Introduction

The formation of molecular clouds (MCs) from the diffuse interstellar gas is a necessary step for star formation, as young stars invariably occur within them. However, the mechanisms controlling the formation of MCs remain controversial. In this contribution, we focus on their formation in compressive flows driven by interstellar turbulence and large-scale gravitational instability.

Turbulent compression driven by supernovae appears insufficient to explain the bulk of cloud and star formation. Rather, gravity must be important at all scales, driving the compressive flows that form both clouds and cores. Cooling and thermal instability allow the formation of dense gas out of moderate, transonic compressions in the warm diffuse gas and drive turbulence into the dense clouds. MCs may be produced by an overshoot beyond the thermal-pressure equilibrium between the cold and the warm phases of atomic gas, caused by some combination of the ram pressure of compression and the self-gravity of the compressed gas.

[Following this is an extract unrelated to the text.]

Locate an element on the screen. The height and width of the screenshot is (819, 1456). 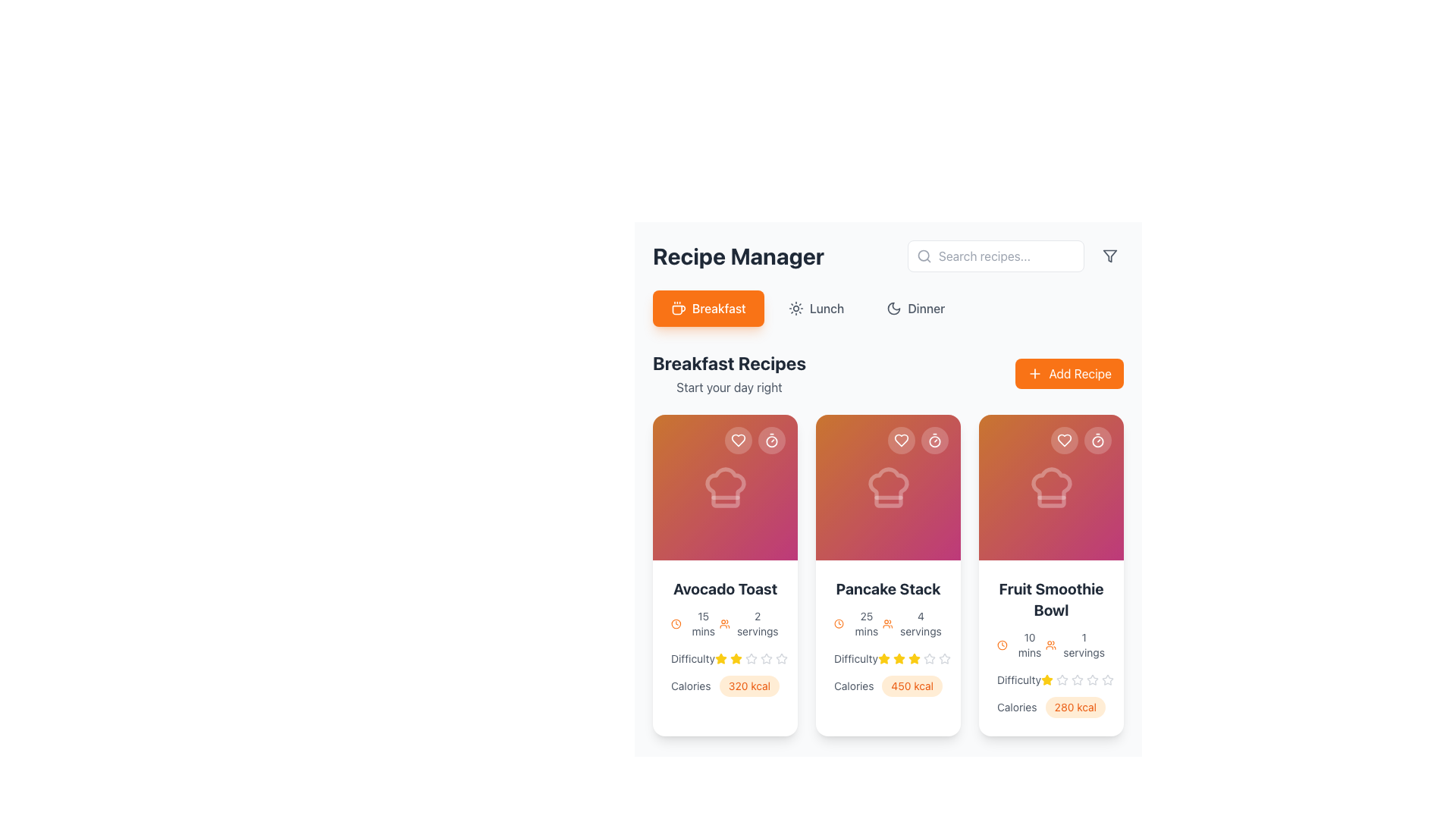
the first star icon indicating the rating level for the 'Fruit Smoothie Bowl' recipe located under the 'Breakfast Recipes' section is located at coordinates (1046, 679).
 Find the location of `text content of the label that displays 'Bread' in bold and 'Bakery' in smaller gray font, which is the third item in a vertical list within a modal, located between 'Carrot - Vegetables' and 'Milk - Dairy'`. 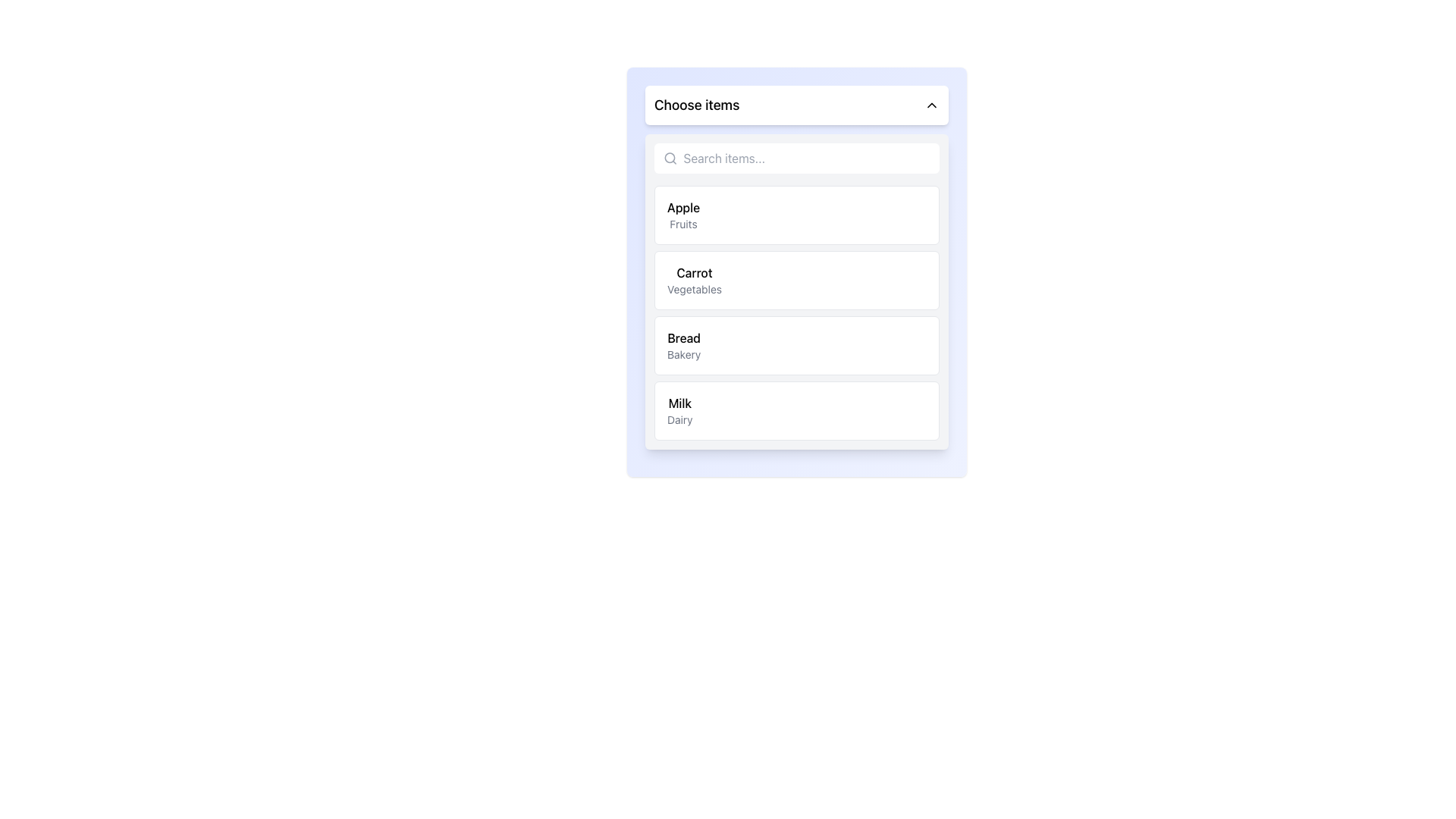

text content of the label that displays 'Bread' in bold and 'Bakery' in smaller gray font, which is the third item in a vertical list within a modal, located between 'Carrot - Vegetables' and 'Milk - Dairy' is located at coordinates (683, 345).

In this case, properties of the clouds such as their mass, mass-to-magnetic flux ratio, and total kinetic and gravitational energies are in general time-variable quantities. MCs may never enter a quasi-equilibrium or virial equilibrium state but rather continuously collapse to stars. Gravitationally collapsing clouds exhibit a pseudo-virial energy balance |Egrav|~2Ekin, which, however, is representative of contraction rather than of virial equilibrium in this case. However, compression-driven cloud and core formation still involves significant delays as additional material accretes, leading to lifetimes longer than the free-fall time.